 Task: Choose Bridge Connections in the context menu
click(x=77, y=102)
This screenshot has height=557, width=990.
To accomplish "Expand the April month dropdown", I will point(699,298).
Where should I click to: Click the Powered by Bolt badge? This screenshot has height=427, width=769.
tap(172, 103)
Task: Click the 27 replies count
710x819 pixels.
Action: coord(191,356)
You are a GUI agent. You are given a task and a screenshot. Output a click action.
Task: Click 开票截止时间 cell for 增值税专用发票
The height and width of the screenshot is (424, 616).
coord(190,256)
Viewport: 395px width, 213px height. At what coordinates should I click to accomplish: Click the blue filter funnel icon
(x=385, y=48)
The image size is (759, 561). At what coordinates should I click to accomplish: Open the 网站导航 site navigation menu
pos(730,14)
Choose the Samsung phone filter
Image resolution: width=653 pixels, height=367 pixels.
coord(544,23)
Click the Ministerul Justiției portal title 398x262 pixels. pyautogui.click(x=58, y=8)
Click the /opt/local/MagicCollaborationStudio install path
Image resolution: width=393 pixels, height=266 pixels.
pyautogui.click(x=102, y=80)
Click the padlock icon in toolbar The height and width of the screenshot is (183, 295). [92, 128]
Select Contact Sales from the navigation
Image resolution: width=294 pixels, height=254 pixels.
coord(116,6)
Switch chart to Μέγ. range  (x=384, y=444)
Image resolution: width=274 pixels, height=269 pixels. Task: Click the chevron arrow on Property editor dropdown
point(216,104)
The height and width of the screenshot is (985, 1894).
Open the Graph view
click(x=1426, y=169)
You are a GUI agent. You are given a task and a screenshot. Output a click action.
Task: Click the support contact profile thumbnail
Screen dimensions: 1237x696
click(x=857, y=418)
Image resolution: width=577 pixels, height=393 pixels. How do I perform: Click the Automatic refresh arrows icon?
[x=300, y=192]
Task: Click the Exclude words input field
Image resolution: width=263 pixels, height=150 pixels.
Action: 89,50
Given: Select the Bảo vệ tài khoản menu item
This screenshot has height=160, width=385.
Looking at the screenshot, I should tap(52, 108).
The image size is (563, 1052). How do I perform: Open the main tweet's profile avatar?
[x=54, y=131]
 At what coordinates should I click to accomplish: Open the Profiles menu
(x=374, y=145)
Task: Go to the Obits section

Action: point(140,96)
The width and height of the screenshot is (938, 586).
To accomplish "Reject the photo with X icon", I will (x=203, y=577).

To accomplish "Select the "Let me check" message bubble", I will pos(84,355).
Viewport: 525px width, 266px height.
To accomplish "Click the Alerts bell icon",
# # # # #
*DIRECTIONS*:
At the line containing "Image resolution: width=274", start copying. Continue exactly through the final line of the entries above and stop there.

*TASK SOLUTION*:
Image resolution: width=274 pixels, height=269 pixels. Task: Click the chevron arrow on Property editor dropdown
point(216,104)
The height and width of the screenshot is (985, 1894).
Open the Graph view
click(x=1426, y=169)
You are a GUI agent. You are given a task and a screenshot. Output a click action.
Task: Click the support contact profile thumbnail
Screen dimensions: 1237x696
click(x=857, y=418)
Image resolution: width=577 pixels, height=393 pixels. How do I perform: Click the Automatic refresh arrows icon?
[x=300, y=192]
Task: Click the Exclude words input field
Image resolution: width=263 pixels, height=150 pixels.
Action: 89,50
Given: Select the Bảo vệ tài khoản menu item
This screenshot has height=160, width=385.
Looking at the screenshot, I should tap(52, 108).
The image size is (563, 1052). How do I perform: Open the main tweet's profile avatar?
[x=54, y=131]
 At what coordinates should I click to accomplish: Open the Profiles menu
(x=374, y=145)
Task: Go to the Obits section

Action: point(140,96)
The width and height of the screenshot is (938, 586).
To accomplish "Reject the photo with X icon", I will (x=203, y=577).

To accomplish "Select the "Let me check" message bubble", I will pos(84,355).
Viewport: 525px width, 266px height.
To accomplish "Click the Alerts bell icon",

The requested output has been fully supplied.